Trotzdem reißen die schrille Rufe nach Einmischung nicht ab, wie so häufig geben Washington und Berlin den Ton an. Wenn die Regierung in Khartum nicht pariere, müsse der UN-Sicherheitsrat "innerhalb von drei Wochen ... den Einsatz von Militärgewalt anordnen", forderte die International Crisis Group (ICG), ein Balkan-erfahrener Think Tank unter der Patronage des US-Milliardärs Soros schon im Mai.

Heftige Regenfälle behindern bereits jetzt die Versorgung der Flüchtlinge im Ost-Tschad. Foto: UNHCR/C.Sanders

Auch Bundesentwicklungshilfeministerin Heidemarie Wieczorek-Zeul sprach sich schon für die Entsendung einer "internationalen Friedenstruppe" aus, einstweilen begnügt sie sich mit der Forderung nach Wirtschaftssanktionen. Außenminister Joseph Fischer, seit 1999 im Kosovo auf humanitären Krieg abonniert, forderte am 5. Juli die Entwaffnung regierungsnaher Milizen und ließ ansonsten offen, wie das bei weiterer Renitenz des Regimes in Khartum durchgesetzt werden solle.
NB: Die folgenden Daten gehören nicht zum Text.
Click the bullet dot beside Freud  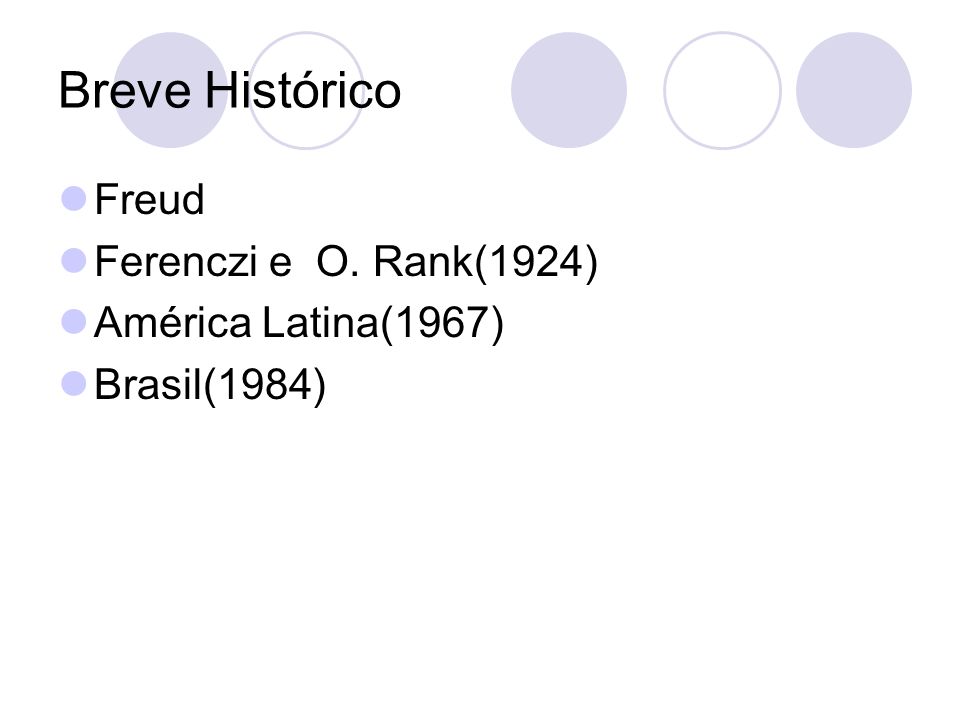point(74,199)

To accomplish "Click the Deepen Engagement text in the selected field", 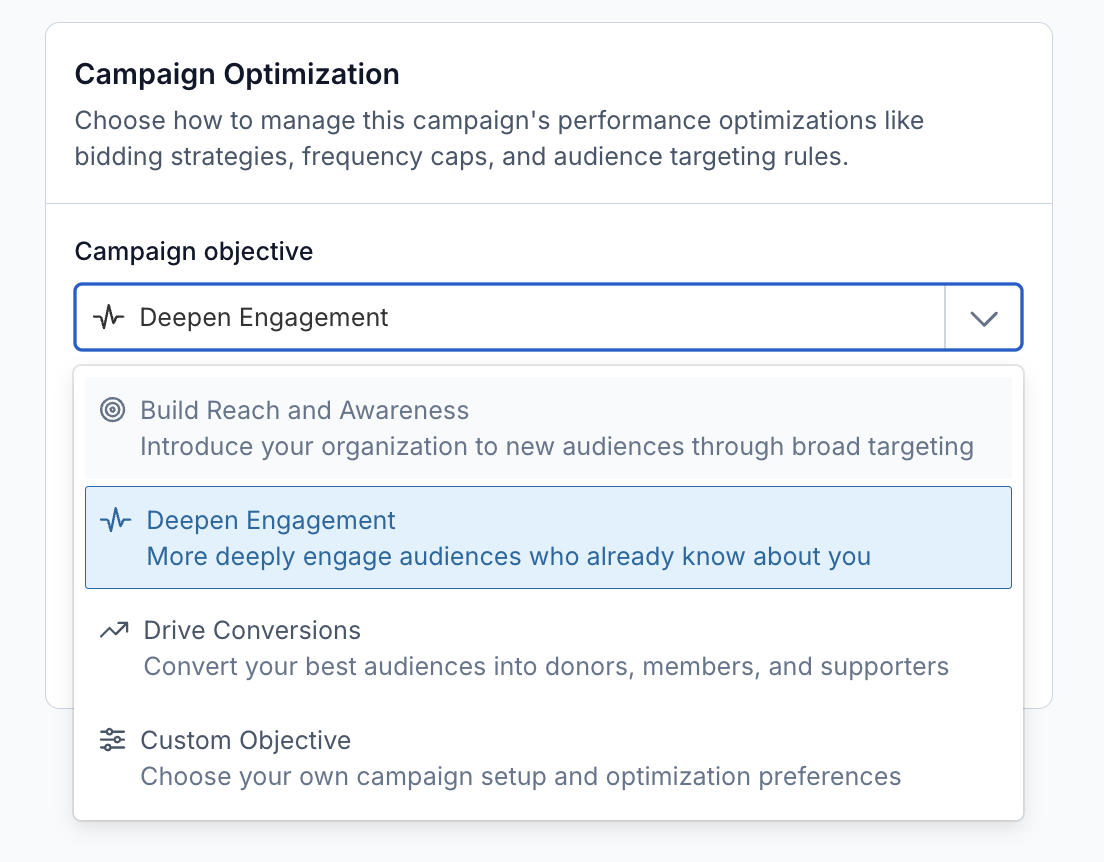I will 263,318.
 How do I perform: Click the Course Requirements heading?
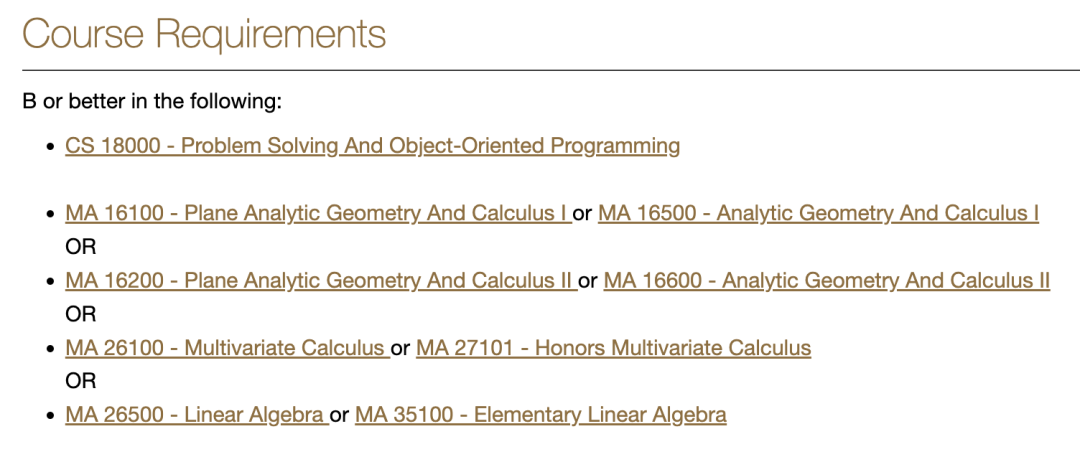[x=205, y=33]
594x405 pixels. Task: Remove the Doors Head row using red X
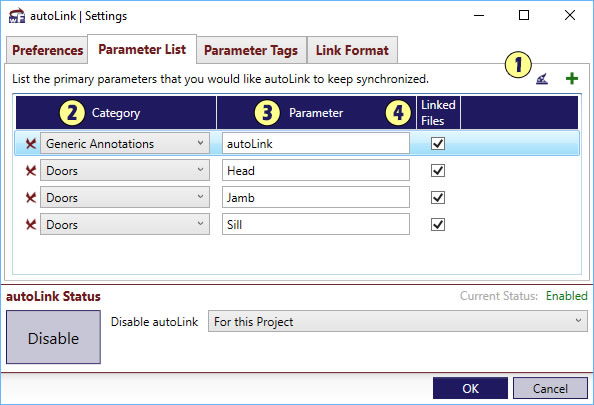point(31,170)
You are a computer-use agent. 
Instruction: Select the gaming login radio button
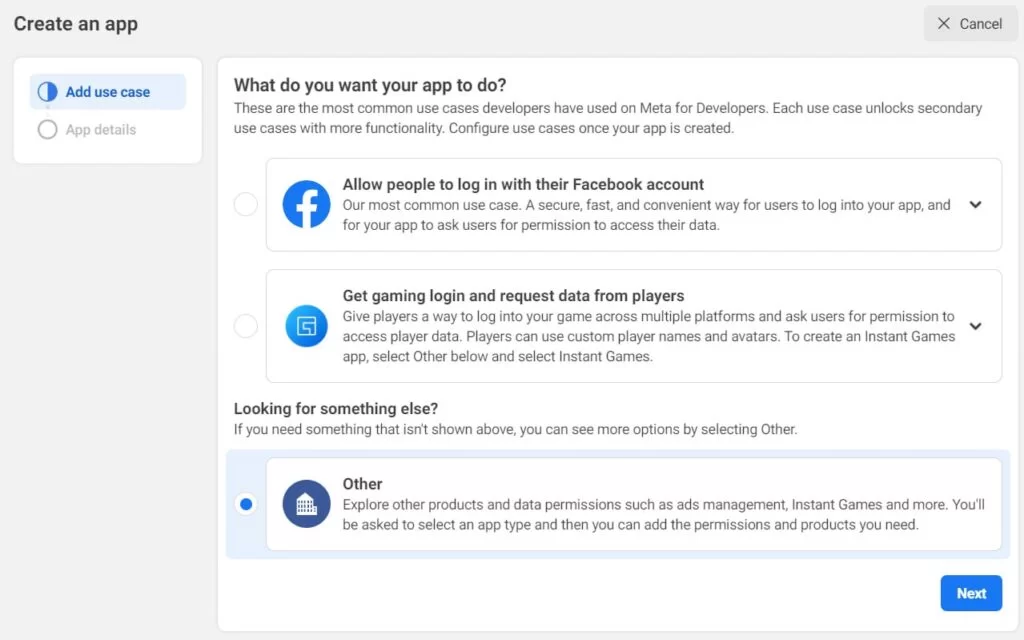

Mittlerweile sind 300 Blauhelme der Afrikanischen Union vor Ort eingetroffen, darunter Soldaten aus Ruanda - ein Land, dessen Truppen seit vielen Jahren den Nachbarstaat Kongo plündern und destabilisieren. Alle genannten Optionen werden übrigens vom UN-Sicherheitsrat nicht unterstützt, weil Russland und China durch solche Maßnahmen die Souveränität des Sudan bedroht sehen und deutlich gemacht haben, dass sie gegebenenfalls ihr Veto einlegen würden.
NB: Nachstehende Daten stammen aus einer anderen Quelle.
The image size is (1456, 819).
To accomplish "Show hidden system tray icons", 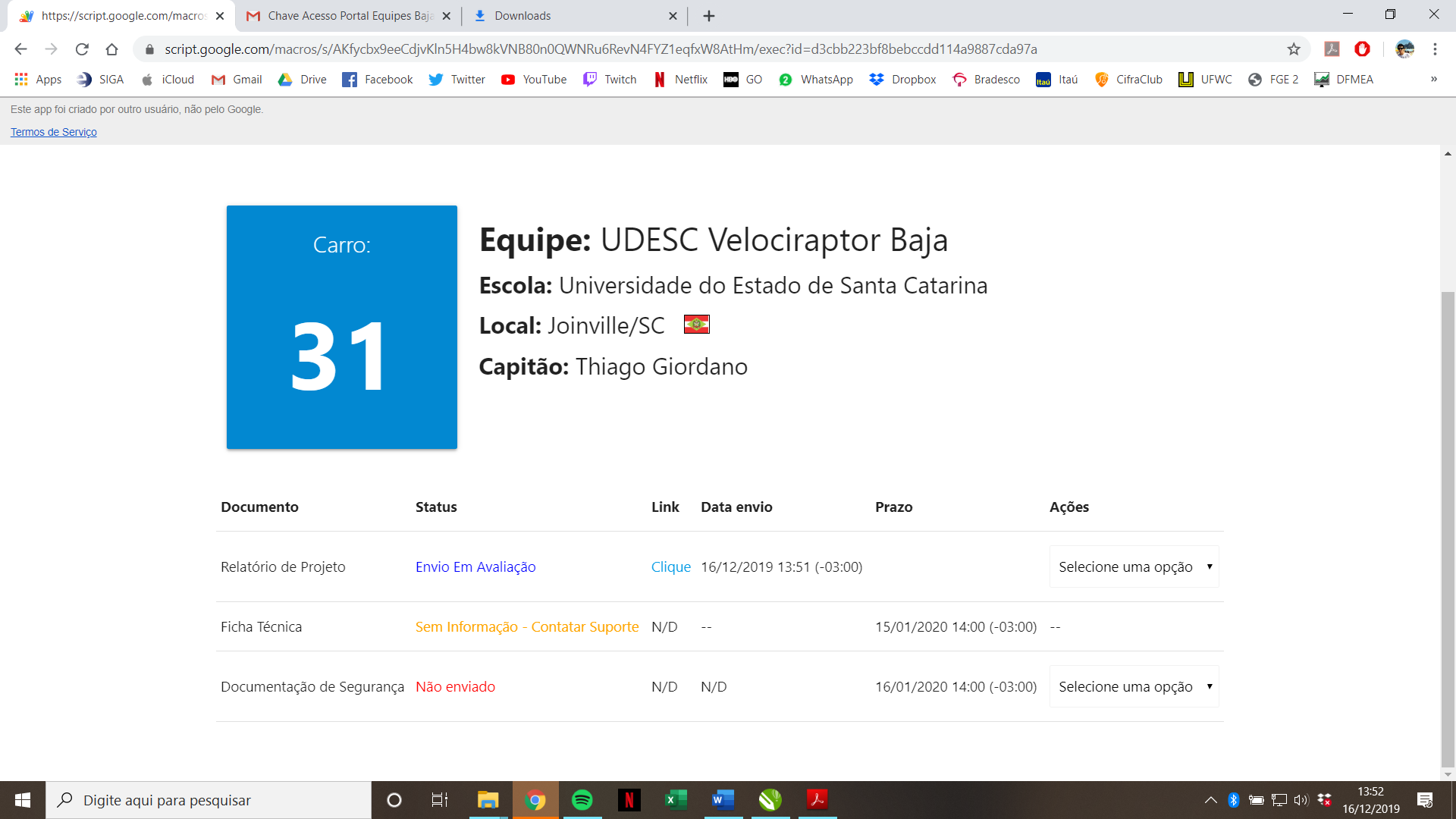I will (1210, 800).
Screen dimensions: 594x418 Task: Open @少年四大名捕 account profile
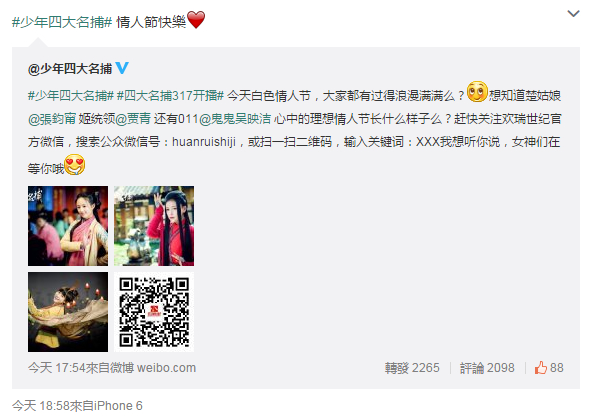tap(70, 69)
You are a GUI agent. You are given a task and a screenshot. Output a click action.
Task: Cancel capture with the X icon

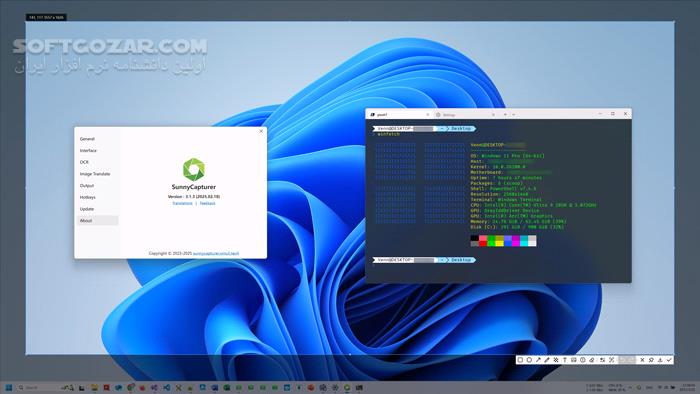(642, 360)
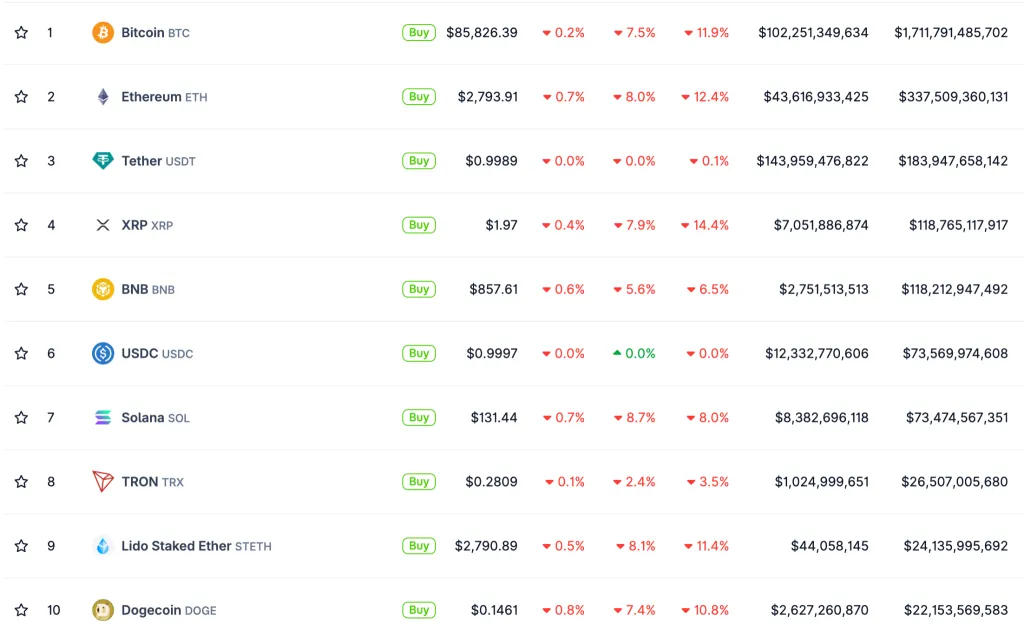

Einseitige Schuldzuweisungen

Anlass für die Drohungen aus Washington und Berlin ist die Situation im Westen des Landes, wo auch nach dem Friedensabkommen mit den Südrebellen weiter gekämpft wird. In der Provinz Darfur - dort leben sieben der insgesamt 31 Millionen Sudanesen - gibt es einen Bürgerkrieg zwischen afrikanischen und arabischen Bevölkerungsgruppen. Das Elend der Flüchtlinge wird sich durch die in diesen Tagen beginnende Regenzeit erheblich verschlimmern, weil die Straßen dann für Hilfstransporte unpassierbar werden. 100.000 Menschen drohten binnen kurzem in der Krisenregion zu verhungern, prognostiziert die amerikanische Organisation USAID, die Bundesregierung spricht gar von 350.000.
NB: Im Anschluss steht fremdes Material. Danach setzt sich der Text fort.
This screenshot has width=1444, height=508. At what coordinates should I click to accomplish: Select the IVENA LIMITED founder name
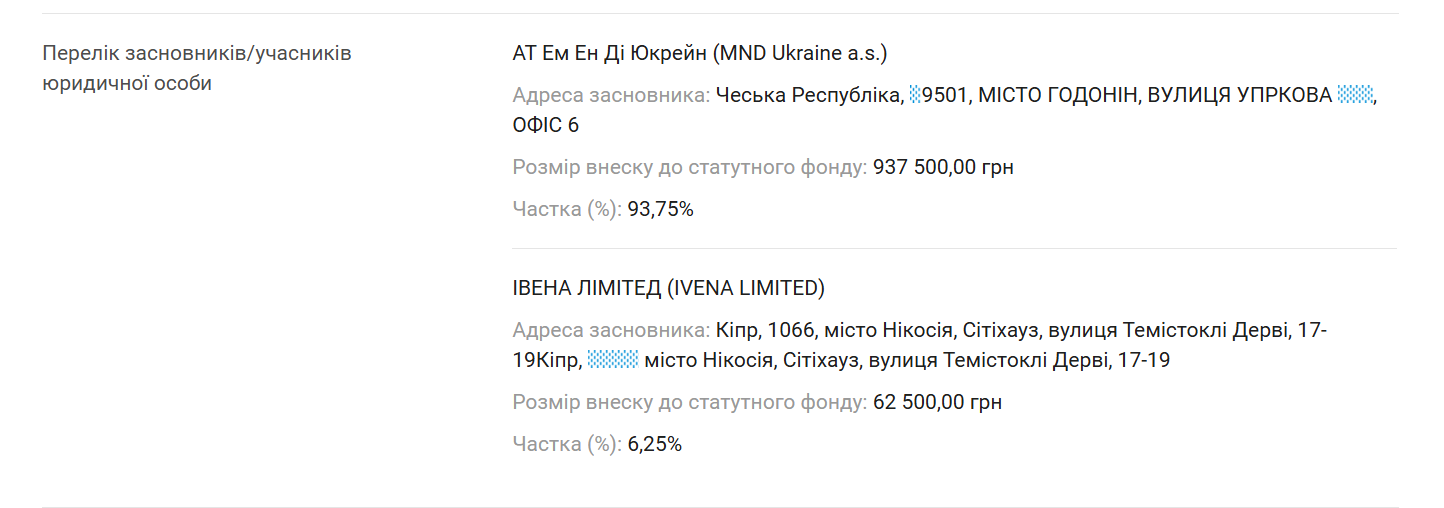[x=668, y=288]
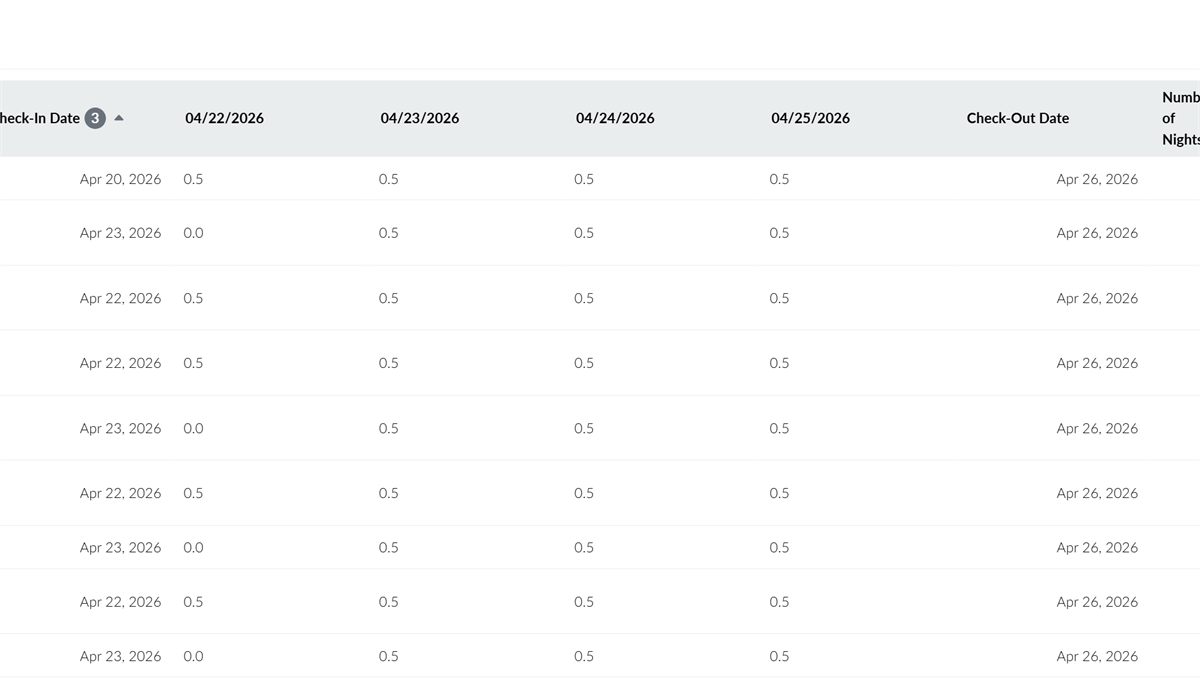
Task: Click the sort order badge showing 3
Action: coord(95,118)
Das Problem sind indes nicht die schwer überprüfbaren Zahlen - schon 10.000 Tote wären eine furchtbare Tragödie -, sondern die einseitige Schuldzuweisung. Verantwortlich für die Eskalation sollen allein arabische Reitermilizen sein, die sogenannten Janjawid, die mit Unterstützung von Regierungstruppen gegen afrikanische Dörfer vorgingen. 30.000 Opfer seien das Resultat ihrer Angriffe in den letzten Monaten gewesen - so viele wollen jedenfalls die Experten der Nachrichtenagentur Reuters gezählt haben. Folgerichtig sprechen die Befürworter der Intervention, auch dies ein vom Balkan bekanntes Propagandamuster, nicht von einem Bürgerkrieg, sondern von "ethnischer Säuberung" (AA-Staatssekretärin Kerstin Müller) und "Vertreibungskrieg" (FAZ).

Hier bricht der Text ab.